President Warren G. Harding’s Sexting Game Was On Point

Screen Shot 2014-07-14 at 9.41.31 AM

President Warren G. Harding, long considered mediocre and forgettable because he got sick and died in office between two much more interesting presidents, has radically altered his image, thanks to a series of letters and photos locked away by his mistress. Harding, who was apparently pretty unhappily married, had a mistress on the side. He sent her some pretty sexually explicit* letters and photos, which were recently unearthed.

*For the early 20th century. It’s not like he was telling her a bunch of detailed sex acts in his letters, but he got damn close.

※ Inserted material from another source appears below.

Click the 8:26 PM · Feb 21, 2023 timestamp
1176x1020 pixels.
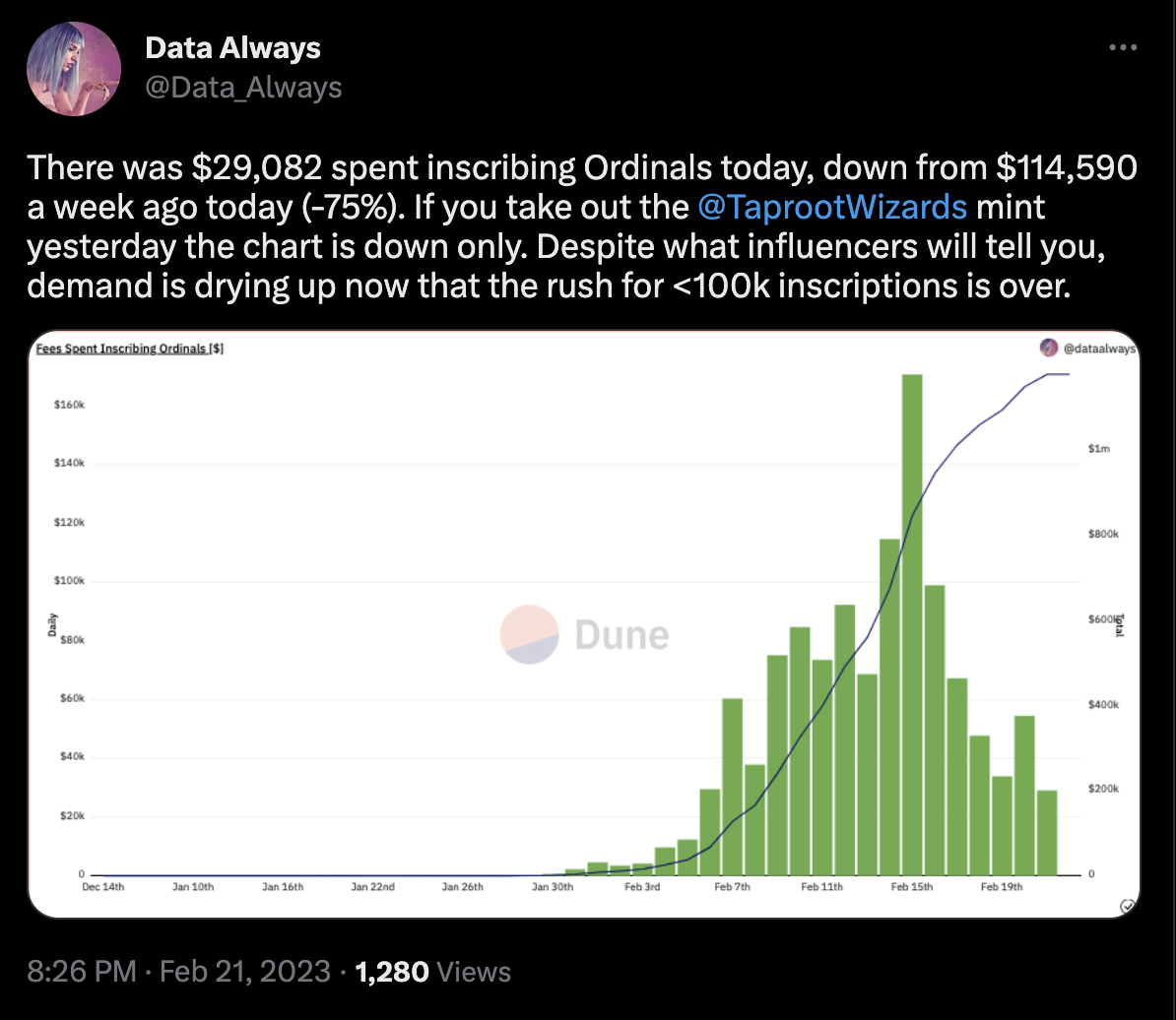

Harding may not have been the greatest president, but he was pretty good with a pen–and presumably Jerry, which is what he named his penis. Not exactly the most powerful or mysterious name, Jerry. However, it seems Jerry had no issues keeping his mistress happy, according to Harding’s own humblebrags.

From Huffington Post:

“My Carrie, Beloved and Adored. . . . I do love you so. . . . I wonder if you realize how much — how faithfully, how gladly . . . how passionately. Yes you do know the last, you must have felt the proof.”

Telling your mistress how much she enjoyed your last sex session. TFM. Not surprising for a guy whose last name is basically a euphemism for having a boner.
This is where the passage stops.